Make working dilution of Syto stain in NSB. Syto 16 (488 nm excitation, 518 nm emission) has been effective in Allium root tip nuclear staining at 50 µM/mL. Syto 62 at 50-75 µM/mL (652 nm excitation, 676 nm emission) is also effective in plant tissue staining using 647 nm line on Krypton\Argon laser systems for observation.

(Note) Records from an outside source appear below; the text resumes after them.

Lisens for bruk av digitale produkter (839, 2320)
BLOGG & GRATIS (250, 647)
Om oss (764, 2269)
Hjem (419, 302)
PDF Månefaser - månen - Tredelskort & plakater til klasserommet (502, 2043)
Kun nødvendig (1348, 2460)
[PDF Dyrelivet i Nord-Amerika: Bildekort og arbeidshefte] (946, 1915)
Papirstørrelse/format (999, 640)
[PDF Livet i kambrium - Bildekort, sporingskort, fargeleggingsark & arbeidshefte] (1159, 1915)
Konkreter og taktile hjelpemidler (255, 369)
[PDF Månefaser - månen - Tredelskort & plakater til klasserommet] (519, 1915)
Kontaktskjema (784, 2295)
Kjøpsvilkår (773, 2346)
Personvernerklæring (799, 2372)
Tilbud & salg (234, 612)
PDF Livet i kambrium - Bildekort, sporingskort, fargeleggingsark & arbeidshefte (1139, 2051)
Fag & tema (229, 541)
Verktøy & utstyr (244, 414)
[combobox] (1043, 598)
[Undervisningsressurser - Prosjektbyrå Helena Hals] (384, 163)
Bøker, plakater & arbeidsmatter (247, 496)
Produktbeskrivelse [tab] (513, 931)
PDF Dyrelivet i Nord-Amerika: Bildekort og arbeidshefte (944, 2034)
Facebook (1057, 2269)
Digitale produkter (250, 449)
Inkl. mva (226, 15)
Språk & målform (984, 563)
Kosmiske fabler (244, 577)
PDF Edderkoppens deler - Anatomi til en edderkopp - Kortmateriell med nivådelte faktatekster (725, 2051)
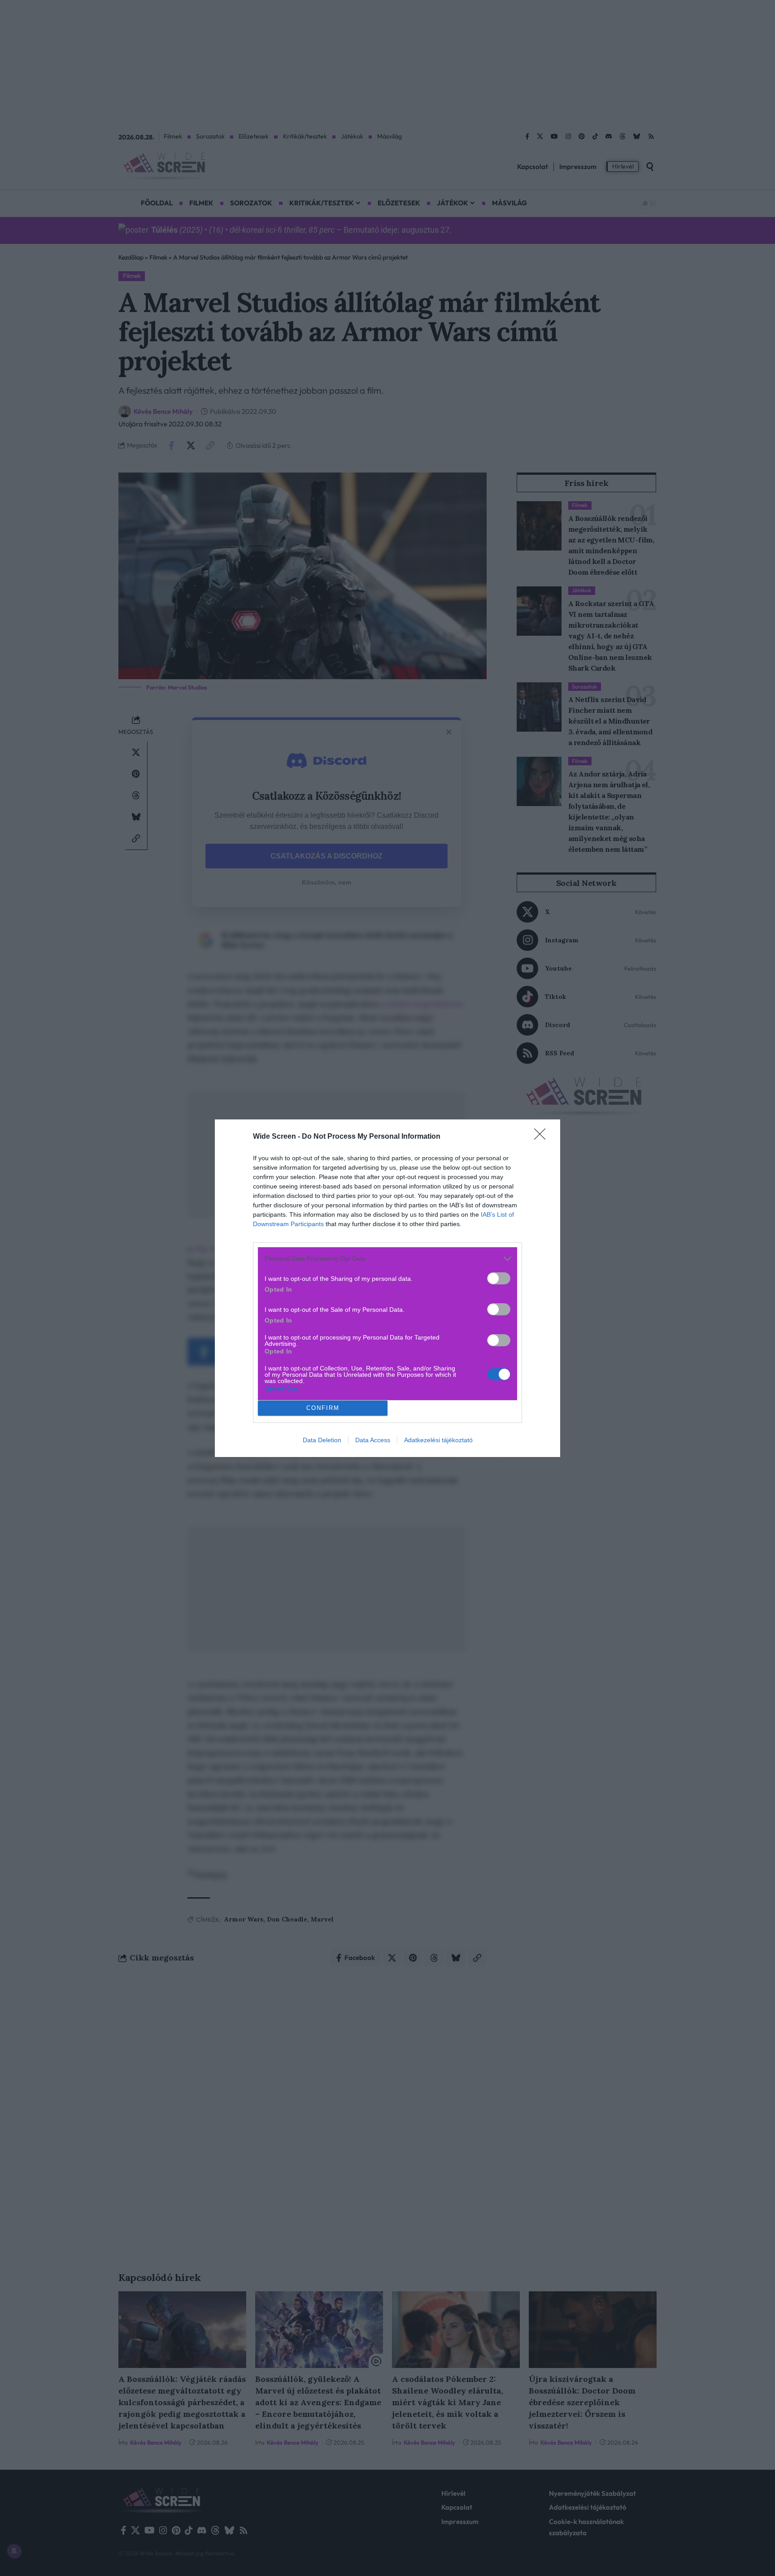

1. Prepare sample for observation using standard dissection techniques common to your system.
   
   
2. Place specimen into 16 cavity Teflon embedding mold (Ted Pella, Redding, CA). Any Teflon container (i.e. Teflon spot plate) should work fine.
   
   
3. Add NSB/Syto stain to cover specimen.
   
   
4. Teflon sample holder containing specimen is placed on the floor of a microwave vacuum chamber (cat. # 3435. Ted Pella, Redding, CA). The microwave temperature probe was placed through the probe hole of the chamber so that it rested in a sample holder well that contained only NSB (no tissue). The vacuum chamber was placed in the front of a model 3450 Microwave (Ted Pella, Redding, CA). A 15 mm Hg vacuum was pulled on the chamber with an oil-less vacuum pump (cat # 2Z866 Ted Pella, Redding, CA).
   
   
5. Samples were then exposed to microwave treatment for 5-15 min at a microwave power setting of approximately 250 watts (# 1 power level). The restriction temperature was set at 25°C for the entire process.
   
   
6. A gas permeable gasket was made using Carolina Observation Gel (cat # 63148-62-9, Carolina Supply Co., Burlington, NC). The specimen is then placed into the well and NSB added to fill cavity. A 22 x 22 mm #1 coverslip is then place over the sample and pressed gently to seal. We have had samples of various types remain viable for over one week under these conditions.
   
   
7. The coverslips can be viewed from either side. Specimens were observed using a BioRad 1024 Confocal attached to a Nikon Diaphot 300 inverted microscope. 4D images (3D over time) were recorded every 20 seconds over a 6-hour period. Images were stored to disk for later observation/analysis.